#### [Written request]
Can you reproduce the material word for word, from the line containing "At what coordinates" through the end of the material, both ends included?

━━━━━ Data for this task

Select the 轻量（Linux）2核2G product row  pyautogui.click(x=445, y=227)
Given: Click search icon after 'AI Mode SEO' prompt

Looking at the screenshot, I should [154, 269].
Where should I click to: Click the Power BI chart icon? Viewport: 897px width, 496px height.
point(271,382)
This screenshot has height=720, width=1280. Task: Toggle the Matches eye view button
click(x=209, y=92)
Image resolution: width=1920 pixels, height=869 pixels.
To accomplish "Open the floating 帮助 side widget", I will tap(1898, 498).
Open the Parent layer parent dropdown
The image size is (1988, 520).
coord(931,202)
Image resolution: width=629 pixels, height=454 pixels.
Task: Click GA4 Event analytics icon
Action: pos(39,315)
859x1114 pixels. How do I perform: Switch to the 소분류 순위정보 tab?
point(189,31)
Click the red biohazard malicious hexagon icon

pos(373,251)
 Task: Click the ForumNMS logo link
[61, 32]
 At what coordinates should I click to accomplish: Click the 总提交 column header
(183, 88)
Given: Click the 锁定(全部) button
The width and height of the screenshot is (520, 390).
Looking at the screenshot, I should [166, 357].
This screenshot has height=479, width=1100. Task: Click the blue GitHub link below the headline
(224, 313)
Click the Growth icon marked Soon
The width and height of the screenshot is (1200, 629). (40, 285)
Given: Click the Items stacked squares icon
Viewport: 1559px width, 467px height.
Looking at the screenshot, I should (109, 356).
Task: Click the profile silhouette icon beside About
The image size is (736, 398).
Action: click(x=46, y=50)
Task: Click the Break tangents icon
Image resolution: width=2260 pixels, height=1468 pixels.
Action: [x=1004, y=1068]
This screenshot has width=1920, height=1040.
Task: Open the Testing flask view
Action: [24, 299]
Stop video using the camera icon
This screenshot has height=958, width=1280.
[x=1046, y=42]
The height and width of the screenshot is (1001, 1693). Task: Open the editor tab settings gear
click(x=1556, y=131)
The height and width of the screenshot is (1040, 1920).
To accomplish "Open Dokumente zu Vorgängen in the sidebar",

━━━━━━━━━━

#### [Problem solution]
 At what coordinates should I click to accomplish: Click the 总提交 column header
(183, 88)
Given: Click the 锁定(全部) button
The width and height of the screenshot is (520, 390).
Looking at the screenshot, I should [166, 357].
This screenshot has height=479, width=1100. Task: Click the blue GitHub link below the headline
(224, 313)
Click the Growth icon marked Soon
The width and height of the screenshot is (1200, 629). (40, 285)
Given: Click the Items stacked squares icon
Viewport: 1559px width, 467px height.
Looking at the screenshot, I should (109, 356).
Task: Click the profile silhouette icon beside About
The image size is (736, 398).
Action: click(x=46, y=50)
Task: Click the Break tangents icon
Image resolution: width=2260 pixels, height=1468 pixels.
Action: [x=1004, y=1068]
This screenshot has width=1920, height=1040.
Task: Open the Testing flask view
Action: [24, 299]
Stop video using the camera icon
This screenshot has height=958, width=1280.
[x=1046, y=42]
The height and width of the screenshot is (1001, 1693). Task: Open the editor tab settings gear
click(x=1556, y=131)
The height and width of the screenshot is (1040, 1920).
To accomplish "Open Dokumente zu Vorgängen in the sidebar",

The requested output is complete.